Important facts about drowsy driving
With as much that is said about drunk driving and distracted driving, it’s pretty obvious that both of these are dangerous. However, the notion of drowsy driving does not get the same type of attention…even though it should. After all, the National Highway Traffic Safety Administration reports that 1,550 people are killed in accidents each year caused by drowsy driving. These crashes also result in 71,000 injuries and $12.5 billion lost each year.
Because of this, it is imperative that drivers use reasonable care behind the wheel so that they can avoid crashes caused by drowsy driving. Unlike drunk driving, drowsy driving, by itself, may not be against the law in Florida, but the hazards that come about are certainly just as dangerous.
The NHTSA also indicates that young drivers aged 18 and 29 were most likely to drive while tired. Men were more likely to drive while drowsy than women, and men were also more likely to fall asleep behind the wheel. People with children were more likely to drive drowsy that those without kids.
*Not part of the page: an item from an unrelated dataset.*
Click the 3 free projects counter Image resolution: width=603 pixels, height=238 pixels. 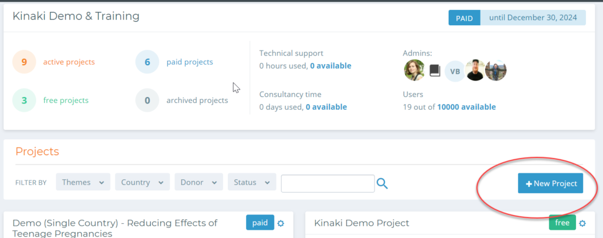pyautogui.click(x=51, y=100)
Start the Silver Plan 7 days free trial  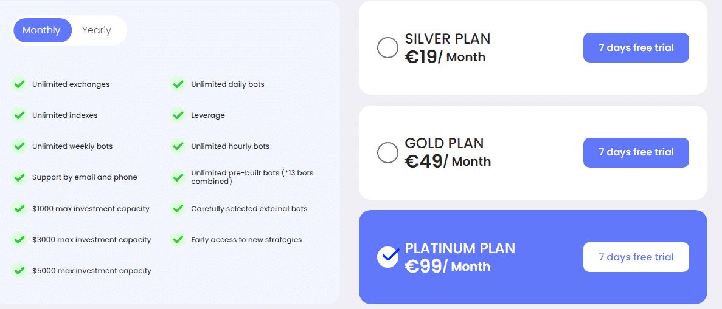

Further, those who work shift hours are more likely to drive while tired than those who are salaried. Even more telling, a person who had been awake more than 17 hours would be impaired in the same way a person with a .05 BAC would. A person going without sleep for 24 hours would be impaired in a way similar to a person with a .10 BAC.
Given how dangerous we know drunk drivers can be, it is imperative to treat drowsy driving with the same vigilance.